--- SOURCE PASSAGE ---
* START *

Maadathy: an Unfairy Tale of Casteism and Patriarchy
TW: Rape, casteism, violence
“Maadathy: an Unfairy Tale” tells us the story of a young girl who is sexually abused and then dies only to become a deity in a village where she faced oppression and violence. That’s the line the movie begins with: that there is a tragic tale behind the many gods and goddesses of the Indian subaltern.
In this engaging plot, the brilliant writer, director, and poet Leena Manimekalai shows us the suffering of women of the oppressed caste, through the eyes of a woman. Probably, that is one reason the movie has an authentic way of keeping us engaged, because it shows the pain of women in the writing and direction of a woman?
While the movie easily and casually shows oppression in the forms of both casteism and patriarchy in a village in Tamil Nadu, there is also a pleasant part of it that just as easily and beautifully shows the innocence and adventure-seeking side of the lead character, an adolescent girl named “Yosana”. Yosana is the only child of Veni and Sudalai, who belong to an oppressed caste of people labelled as “unseeables”. They are exploited by those belonging to the oppressive castes and are paid very small amounts for washing the clothes of the rest of the villagers and doing other chores like digging the grave. They are not allowed to freely roam outside their area, are outcast, and are strictly not allowed to be seen by those from the oppressive castes because, according to their beliefs, seeing the “unseeables” is considered a big mistake.
It is sad that movies made by feminists that speak for women’s rights and the struggles of the oppressed rarely get the attention they deserve in the movie industry and among the general public even today.
While Veni, Sudalai, and his mother have all accepted this as their fate, Veni is almost always worried. Yosana, on the other hand, is free-spirited, innocent, and loves to explore the place and enjoys playing around with animals. She finds happiness in nature, bathing in the river and walking around the forest, being completely carefree, unable to understand why her mother is always upset, complaining about something or the other, and keeps yelling at her. One day, she questions her mother, asking Veni if she loves her or not, if it was she who gave birth to Yosana, and if that were the case, why she dislikes her own daughter. Veni then reveals her loving side, opens up to her daughter about what worries her the most: the ever-cruel society that they are living in, the violent people who will never have any mercy for women from an oppressed caste such as theirs. This burden of fear of being abused themselves and having their girl children abused is not something new for women of their caste.
While Veni is used to living life as an outcast, “unseeable” woman along with her small family, she is mainly worried about Yosana’s safety because Veni has herself been subjected to rape recently once (and we don’t know how many more times she’s been raped and molested) by a man from a dominant caste. It is at this instant that reality, the struggle of the oppressed caste woman in rural areas becomes clear to us. It is at this point of the narration that we understand how the system works. Nobody either comes to save Veni nor is anyone able to do anything later either: a reminder of how Dalit women’s bodies get exploited by perverted men from the oppressive castes and the men get away with it, too. This is what causes Veni to live in persistent fear and insecurity, that anything could happen to her child anytime because Yosana is a girl child, not a boy child, and they belong to one of the most oppressed castes.

* END *

--- RECORD SET ---
* START *

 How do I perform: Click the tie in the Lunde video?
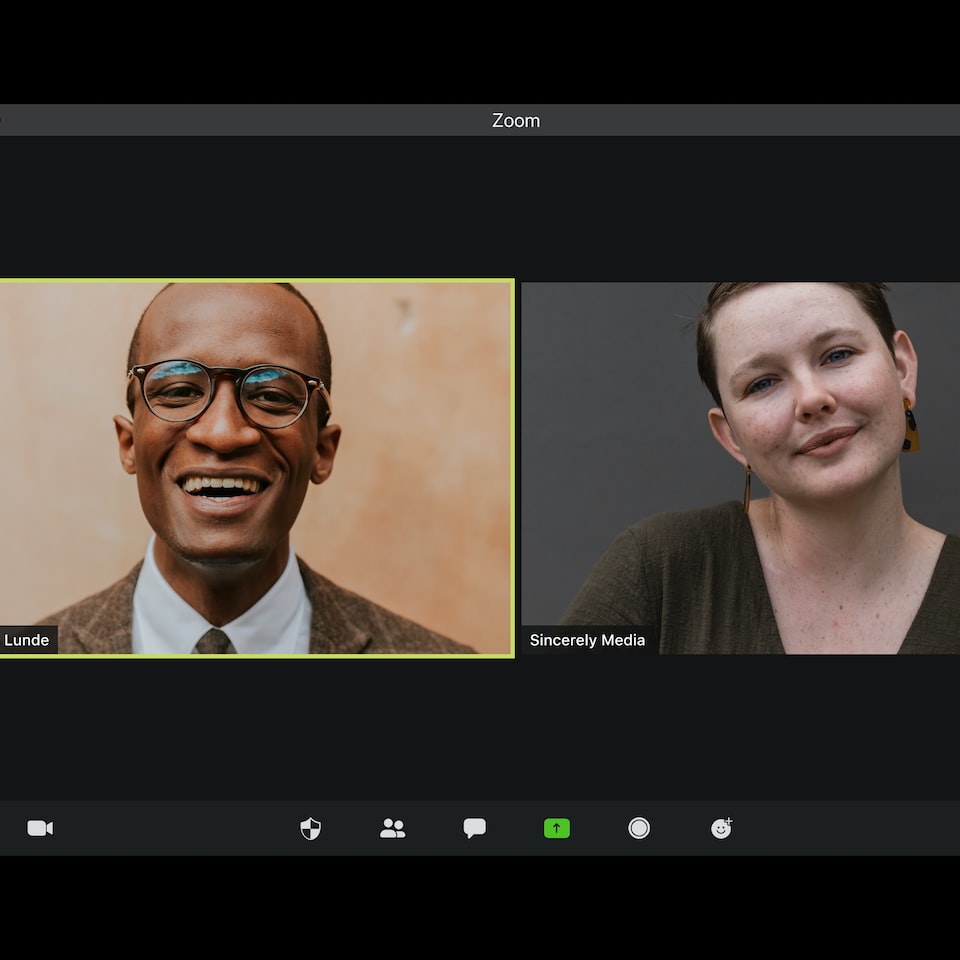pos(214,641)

* END *
* START *

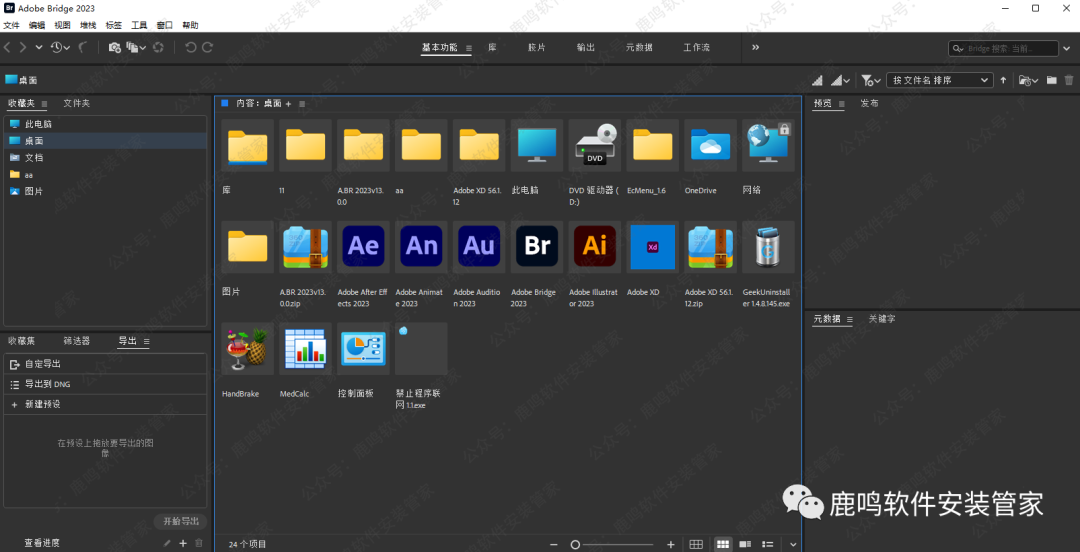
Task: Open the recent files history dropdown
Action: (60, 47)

* END *

--- SHORT TASK A ---
In the Maadathy review, who are Yosana's parents?
--- SHORT TASK B ---
Please reproduce the Maadathy review word for word, starting with "While the movie" and going on through "a big mistake.".

--- REPLY A ---
Veni and Sudalai.

--- REPLY B ---
While the movie easily and casually shows oppression in the forms of both casteism and patriarchy in a village in Tamil Nadu, there is also a pleasant part of it that just as easily and beautifully shows the innocence and adventure-seeking side of the lead character, an adolescent girl named “Yosana”. Yosana is the only child of Veni and Sudalai, who belong to an oppressed caste of people labelled as “unseeables”. They are exploited by those belonging to the oppressive castes and are paid very small amounts for washing the clothes of the rest of the villagers and doing other chores like digging the grave. They are not allowed to freely roam outside their area, are outcast, and are strictly not allowed to be seen by those from the oppressive castes because, according to their beliefs, seeing the “unseeables” is considered a big mistake.